Good blog! I have a different approach. Oh by the way I found your blog through my wives (Bad Alice) blog and my blog is at www.stilljewish.blogspot.com. I think we have too many ministries in the church. I believe we have lost focus on the importance of church and the reason why we have ministries. I think we need to focus on strengthing what we have and teach others how to grow as a christian (using christianeeze words) and witnessing to the lost during the week. I have blogged about this before about the church is not really for the sinners but for the saints and the building of the church. We have some how created church into an organization but it is a BODY. There should only be 2 ministries: Witnessing to the lost and milking the young ones.

But, as far as your frustrations and giving yourself to helping others, thank you.

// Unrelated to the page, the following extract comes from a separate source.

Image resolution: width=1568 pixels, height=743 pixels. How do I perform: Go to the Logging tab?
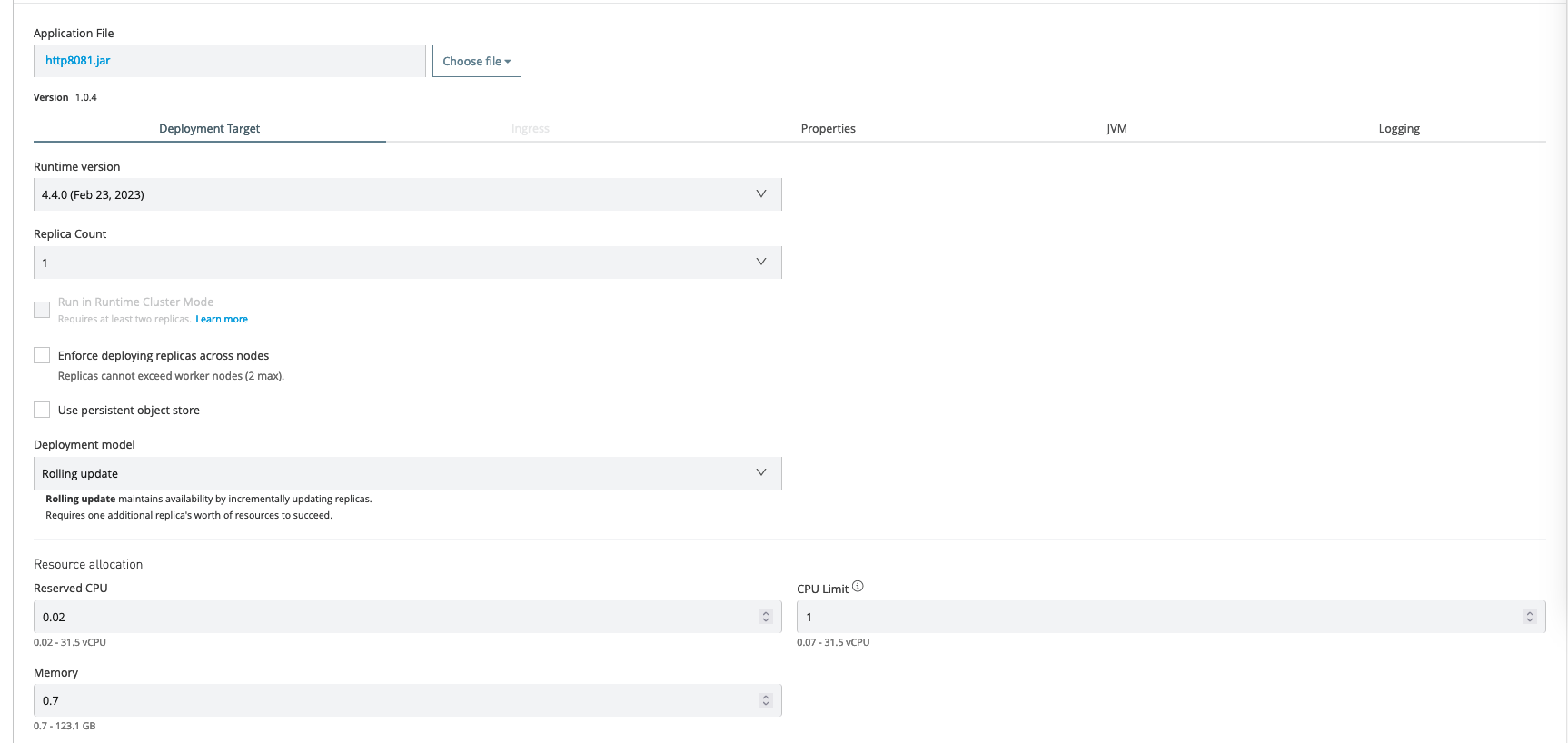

Question: What would happen if you didn't continue to be the volunteer? It is funny when you are there they take advantage of you and your time but when you are not - they scream for help!

Good luck!

Ozma said...

I find this comforting...I am lazy and I am a Christian and I've always wondered why I was lazy. But now I know!

I feel better about it.

kevbayer said...

I've got a few skills I've offered to the various churches I attended.
They either ignored me, wouldn't accept my help, or looked down on me.
Now that my schedule won't allow a regular committment to serve every Sunday (or Saturday for that matter) - they're practically begging for help and I can't offer.

Granted, I'm being selfish - I have skills I enjoy using that I've offered to volunteer. I haven't volunteered for other services they need that I could probably do as well.

Plus, I could commit to being there as my schedule allows, but it might happen occassionally that they'd have to find a replacement for me at a moments notice, and I don't like doing that to people for whom I'm volunteering.

Eve Lambard said...

We just planted a "new' church in Ottawa, Canada, in an older building. We are just experiencing the first wave. Our initial people are tired but still inspired and faithful. We are deliberately drawing people who are as committed. Others we encourage to move on to a large church where they can sit and do nothing. While we can handle new believers (they love to serve) and mature committed people, we do not have the timeor patience to deal with those who refuse to get involved. itell them all "If you expect to warm your hands at the fire, we expect you to chop wood". BTW, if we are known by our t-shirts, we are in BIG trouble.
Pastor William Oosterman
http://capitalmuse.blogspot.com/
Book being Written: "the Church, The Cops, and The Pedophile".